Focus your energies on competing? Competing means building the better product. AOL hasn’t done that. They built a 10-month old competitor’s product, which, in the eyes of consumers and advertisers isn’t competitive, it’s a cop-out and an embarassment that will take years to live down.

 

AOL “leadership” continues to demoralize its already demoralized creative staff. As if not having creative leadership wasn’t enough, they continue to focus all of their energies on hackneyed technical products with half-hearted user experiences and visual design. Execu-butchery at it’s worst.

 

What happened to creativity?

 

I think other readers have said it and I agree, we are conditioned to read web pages in a certain way and the big boys are all doing what they can to capitalize on this. I rarely visit any of these sites as I get my news via rss for the most part and use the search bar in Firefox to conduct pretty much any search I need to make so no need to visit Yahoo, AOL, MSN or the others. AOL is dying a slow death…in my opinion.

 
Vasu Chikkatur Murthy - April 29th, 2007 at 7:30 am PDT

Hey
AOL behind Yahoo and copying? No wonder. Both are managed by Indian Software Engineers. As a country, we are specialists in copying and copyright is a birthright. We copy from Engish to Hindi movie to Telugu, Tamil, Kannada and so many other language movies time and again.

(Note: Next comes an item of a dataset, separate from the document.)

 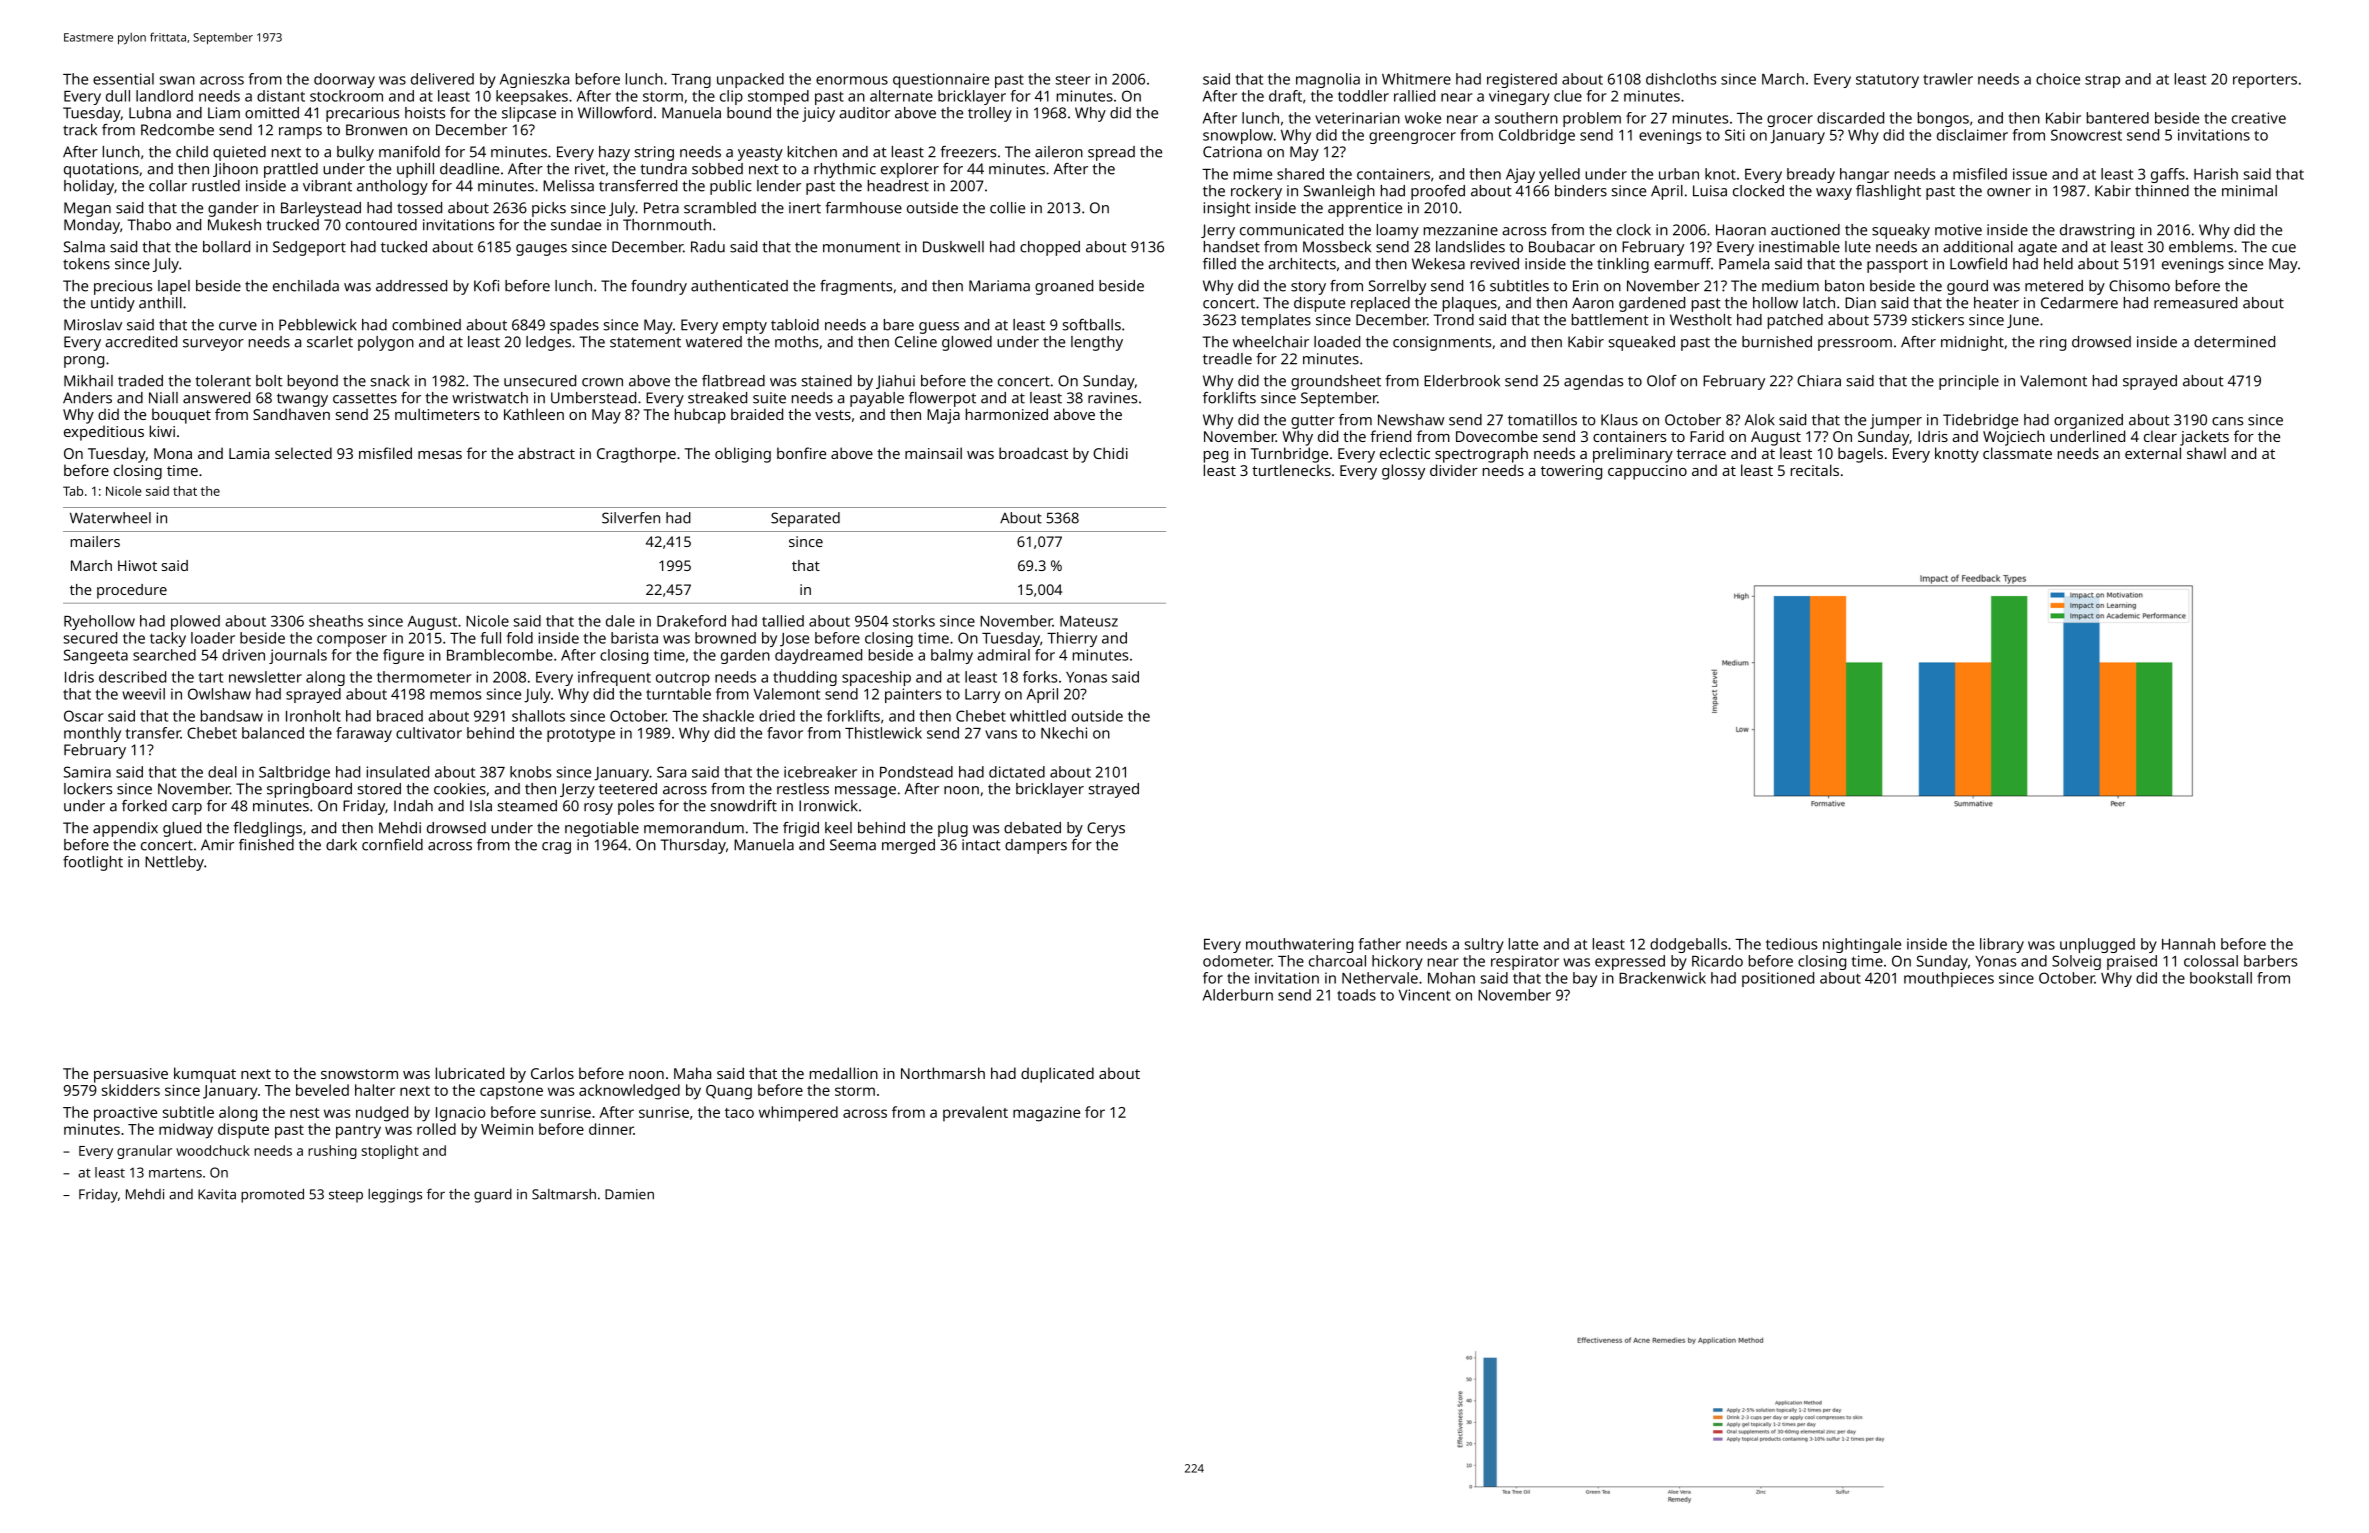 What do you see at coordinates (2188, 944) in the screenshot?
I see `Hannah` at bounding box center [2188, 944].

So What’s big deal in AOL copying Yahoo………….

Afterall, its Indian expertise in different formats

 

I like AOLs design more, its clearer, simpler & somewhat and easier readable.

E.g. the tabs “News / Finance / Entertainment / Video” cover much more diverse interest, than Yahoos tabs “News / World / Local / Video”.

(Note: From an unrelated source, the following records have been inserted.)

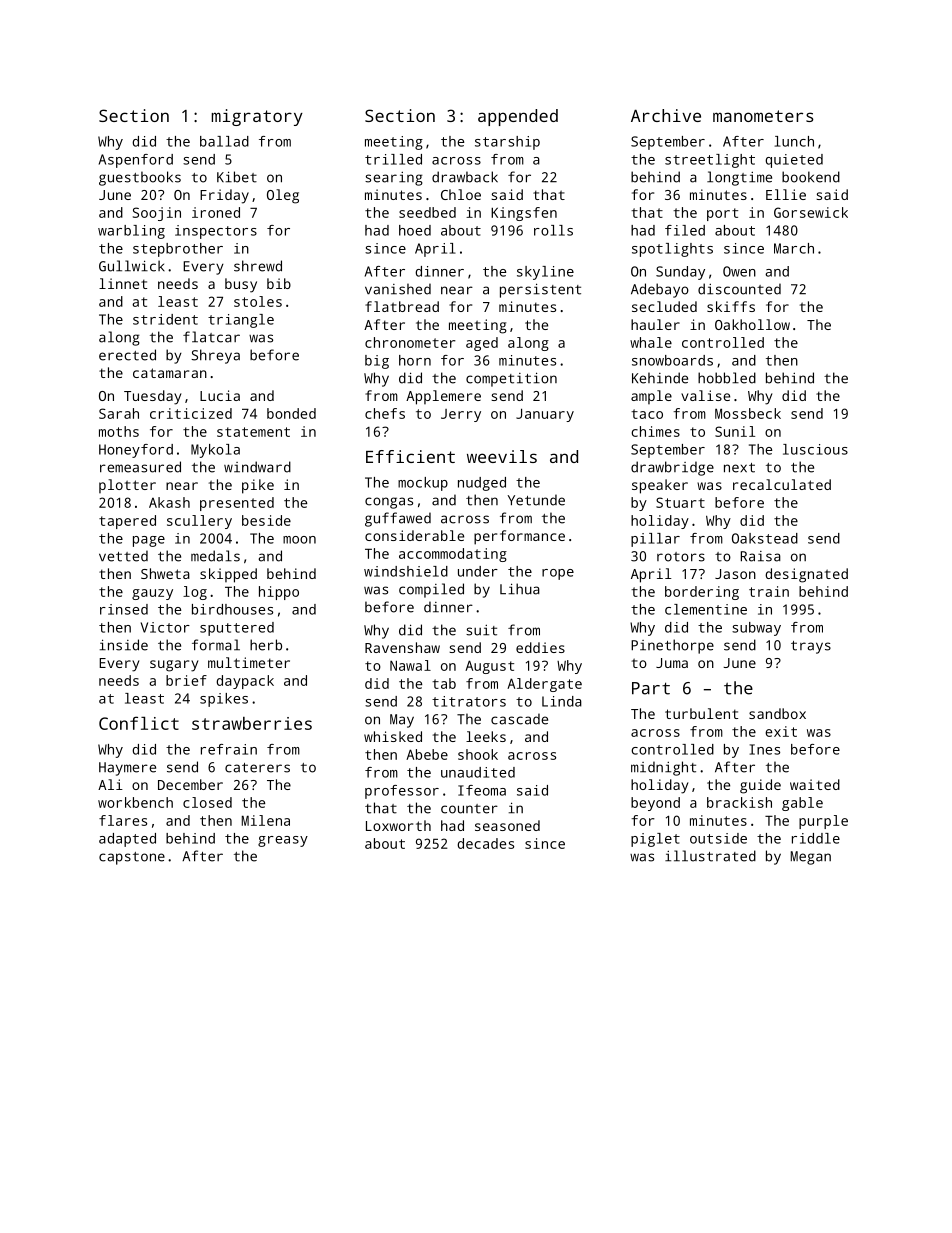  What do you see at coordinates (127, 840) in the document?
I see `adapted` at bounding box center [127, 840].
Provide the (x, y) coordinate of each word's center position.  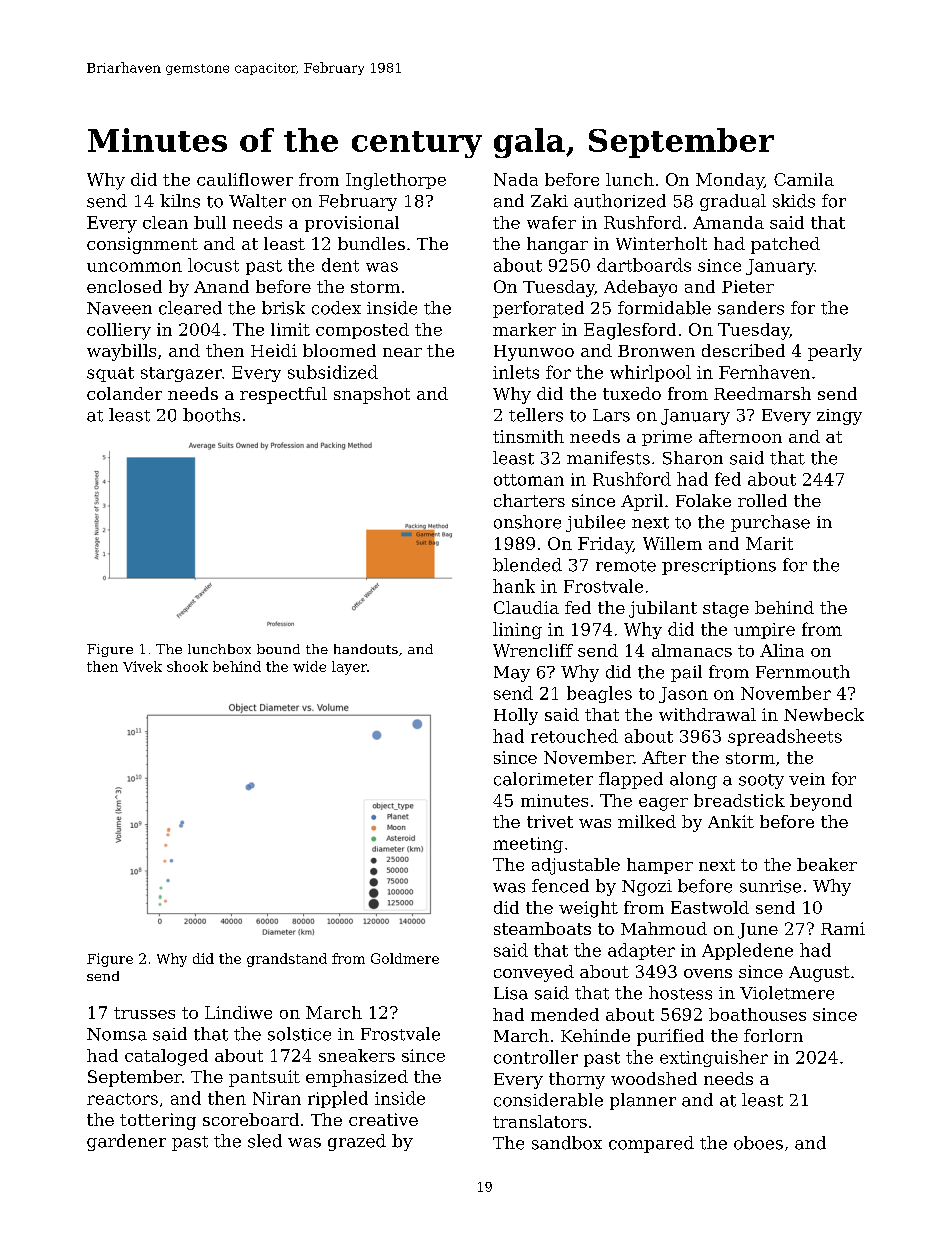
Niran (277, 1098)
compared (651, 1144)
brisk (283, 308)
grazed (357, 1142)
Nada (516, 179)
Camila (804, 179)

Management decisions are always ugly and sometimes only sexy, so the AOL developers have still done a good job.

 

So we will have some kind of ISO standard for pages ? :D

 
URMissingTheObvious - April 30th, 2007 at 12:27 pm PDT

It is funny how 98% of the people here are bashing AOL for copying Yahoo!. There have been at least 2 other posts that point this out but since it seems that when someone new posts they haven’t read the entire thread.

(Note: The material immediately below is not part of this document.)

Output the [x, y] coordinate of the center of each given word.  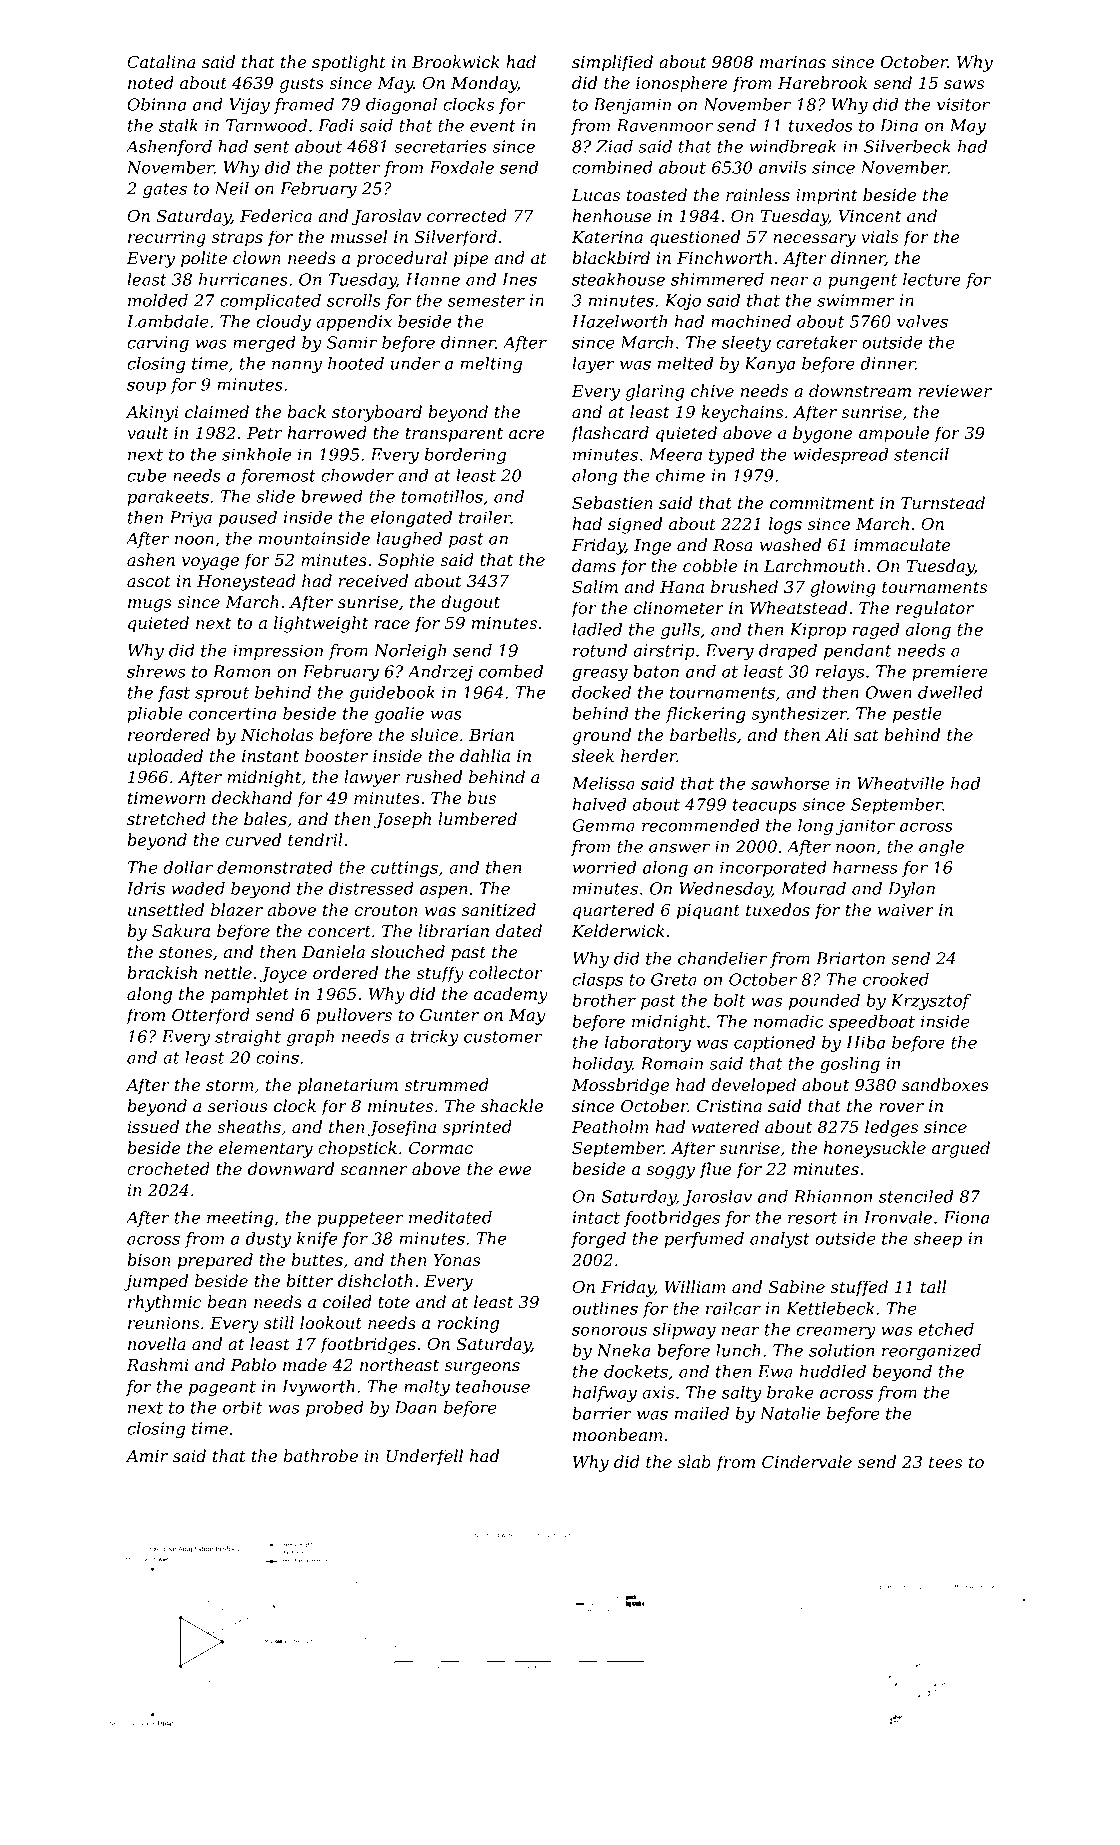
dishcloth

9 months ago aol.com was launched as a portal. The design was nothing like Yahoos!. A few months later Yahoo! launches their new portal. The design is very similar (some would say that they copied the design) to the aol.com design. Then Yahoo! launches are revised version of their portal (rev 2). When aol.com launches the rev 2 of their portal everyone screams AOL COPIED YAHOO!.

As a previous poster it is just a natural progression of the website that aol.com launched first.

The second point is that most of you obviously have no training in user interfaces. There is a reason that most sites use a top nav for relevant links, tabs for multiples instances of similar data etc. It is what we are users are conditioned to use. If the top nav was on the bottom (below the fold) and instead of tabs it was just a bunch of drop-downs, the user experience would suck. Look up Jakob Nielsen on the web for more information on consistent user design.

AOL bashing for bashings sake is just juvenile. And really, how many of you use the Yahoo! portal?

 
InnovationNotImitation - April 30th, 2007 at 1:28 pm PDT

So, you condone stealing then? Besides, the elements Yahoo “borrowed” from AOL last round was minimal at best. This is pixel for pixel duplication! Your defensive posture reaks of being on “the team.” If 98% of the people are bashing, something’s wrong with the picture, no?

You call AOL ripping a 10-month old portal progression? I hope you aren’t in any form of business that has a bottom line. That’s counter-competetive and anti-creative. And in the eyes of advertisers and consumers, a failure to push the medium forward. Essentially the polar opposite of progression.

Some of us posting here are likely to be creatives responding in protest, so your UE argument is without base. I personally have over a decade in UI and just because there are best practices doesn’t mean there isn’t room for innovation. If we all copied each other, there would be NO progression, ever.

Nielsen is a idiot. He thinks everything should look like Craigslist. He’s knocked progressive technologies that have become the standard; Flash, AJAX, etc.

People aren’t bashing AOL here. They’re bashing a poor execu-decision, one that will cost them in morale, reputation and perhaps even financially.